上図は、先後逆で角換わりからの進展で7五にいた銀を△7六銀の王手に7七の玉が▲6八玉と逃げた局面。ソフトの評価値-2019で後手勝勢。
対局中は、形勢はいいとは思っていましたが先手玉の寄り筋がはっきり見えてなくて、5四の角がいなくなると▲7二歩成がうるさいと思っていました。
ここでは△6七銀成と△6七銀不成のどちらかが目につきますが、△6七銀不成なら▲5七玉と逃げられてまだ大変です。
本譜は△6七銀成▲5九玉△7六角としましたが▲4八玉だったら大変だったようです。ソフトの評価値-289で互角。

△5七銀成はいいとして次の△7六角は▲5五金に早めに逃げて味がいいかと思っていたのですが、▲4八玉とされると先手玉の寄せが見えない形なのでまずかったです。
私の将棋は、勝勢の局面からぬるい手を指して振り出しに戻るというのが多いです。
本局は、数手前の△7六銀と出るところでも、△6七銀と打っておけば先手玉が寄り筋だったのでだいぶ寄せが甘い感じです。
△6七銀成▲5九玉に△5七銀がありました。ソフトの評価値-2108で後手勝勢。

△5七銀は詰めろですが、この手がなぜか見えていませんでした。
今見ても普通な手なのですが、この手が見えていないと将棋がもつれます。
△5七銀で△4七銀▲5五金でどうかなどと考えていたので、寄せの急所がすれています。

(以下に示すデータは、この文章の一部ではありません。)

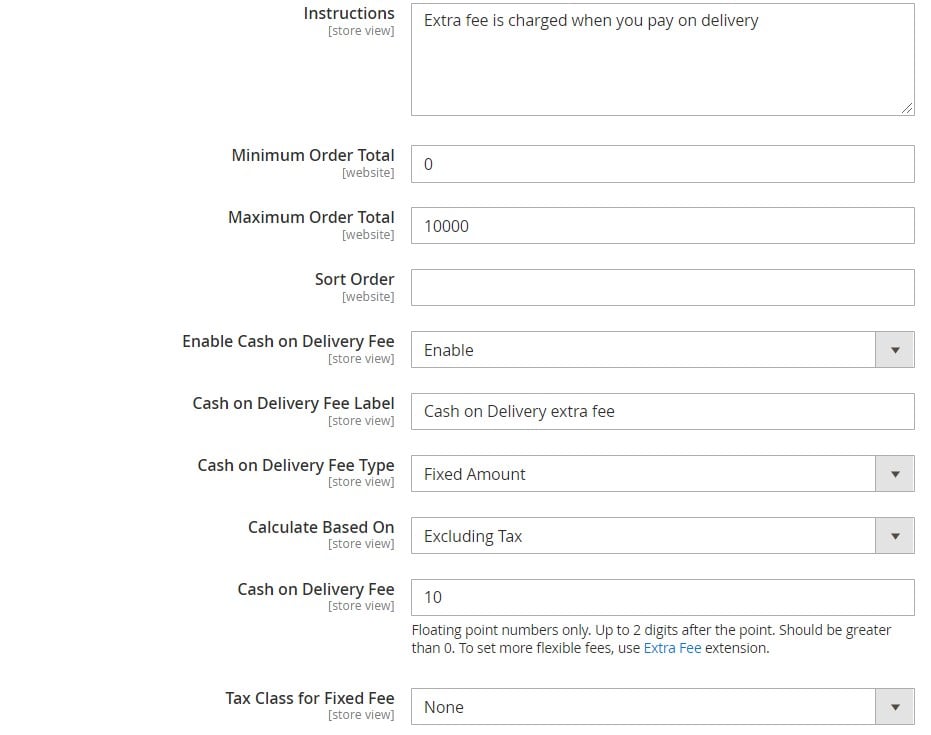Select the empty Sort Order field
This screenshot has width=931, height=735.
[x=663, y=288]
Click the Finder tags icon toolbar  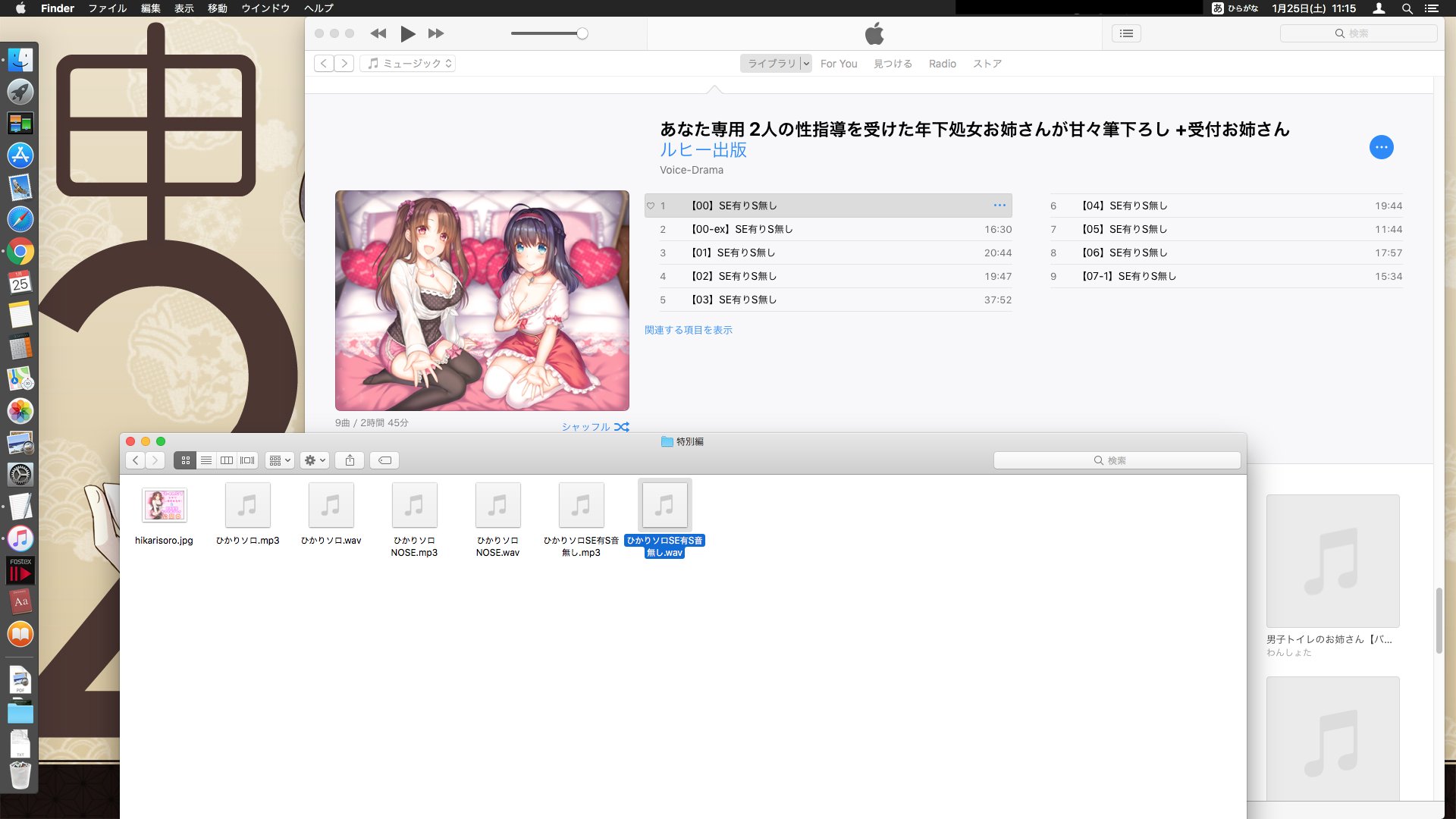pos(384,460)
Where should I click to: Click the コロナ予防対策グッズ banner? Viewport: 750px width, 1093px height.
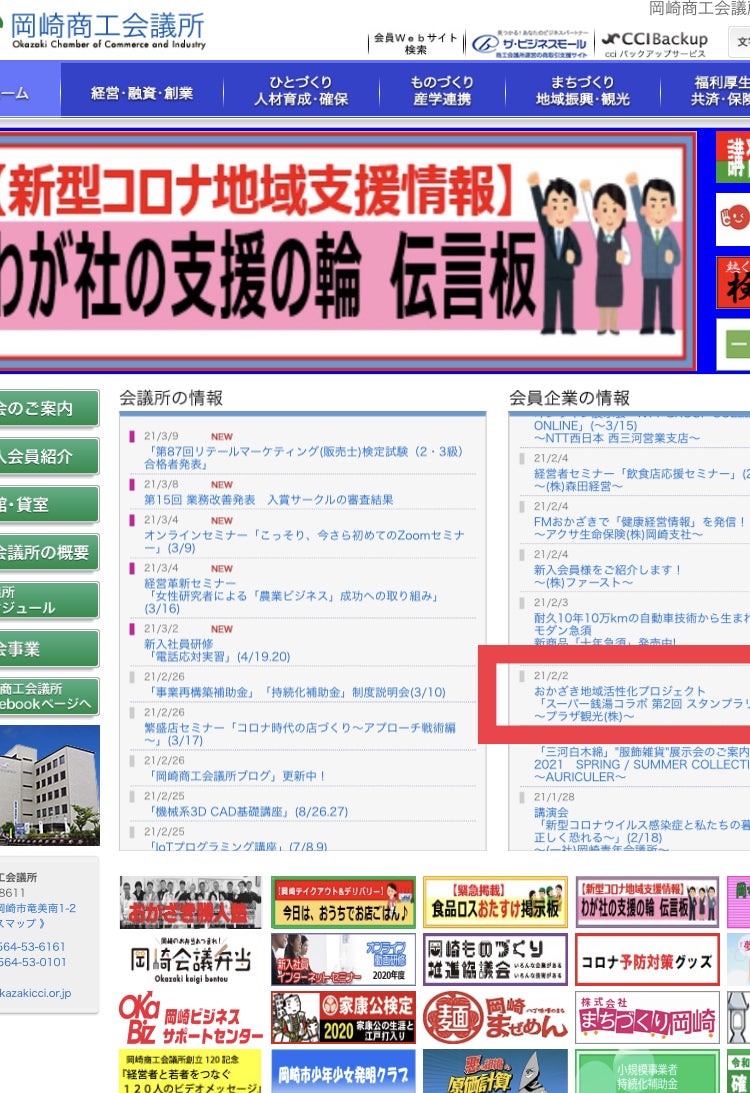point(647,960)
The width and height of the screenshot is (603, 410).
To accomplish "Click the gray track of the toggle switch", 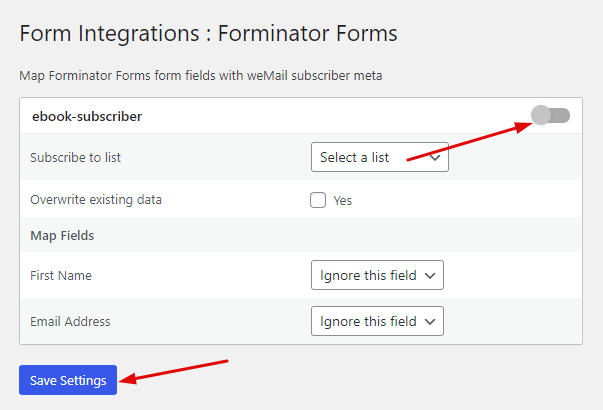I will (561, 115).
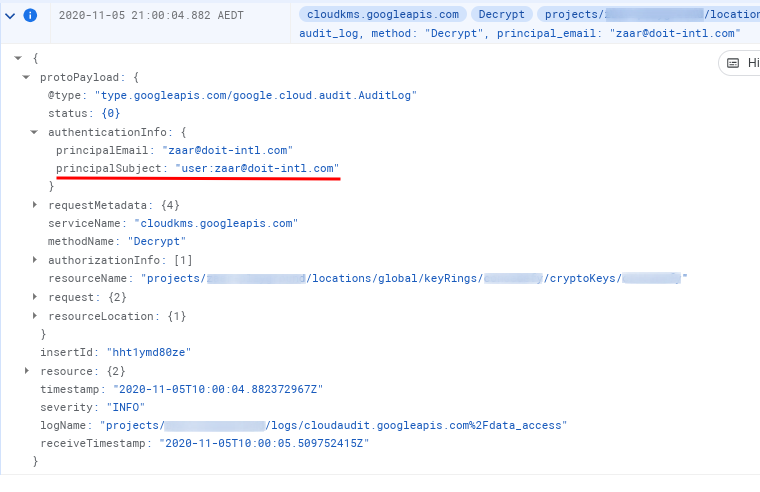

△5七銀以下▲同金△同成銀▲4八金△6七桂成▲4九玉△5八金▲同金△同成桂▲3九玉△4八成桂▲2八玉△3六金で、ソフトの評価値-2685で後手勝勢。
この手順は、先手玉が2筋まで逃げ込む形ですが、手厚く△3六金と打てる形になればもう少しで寄せきれそうです。
上から銀をかぶせて寄せるのが参考になった1局でした。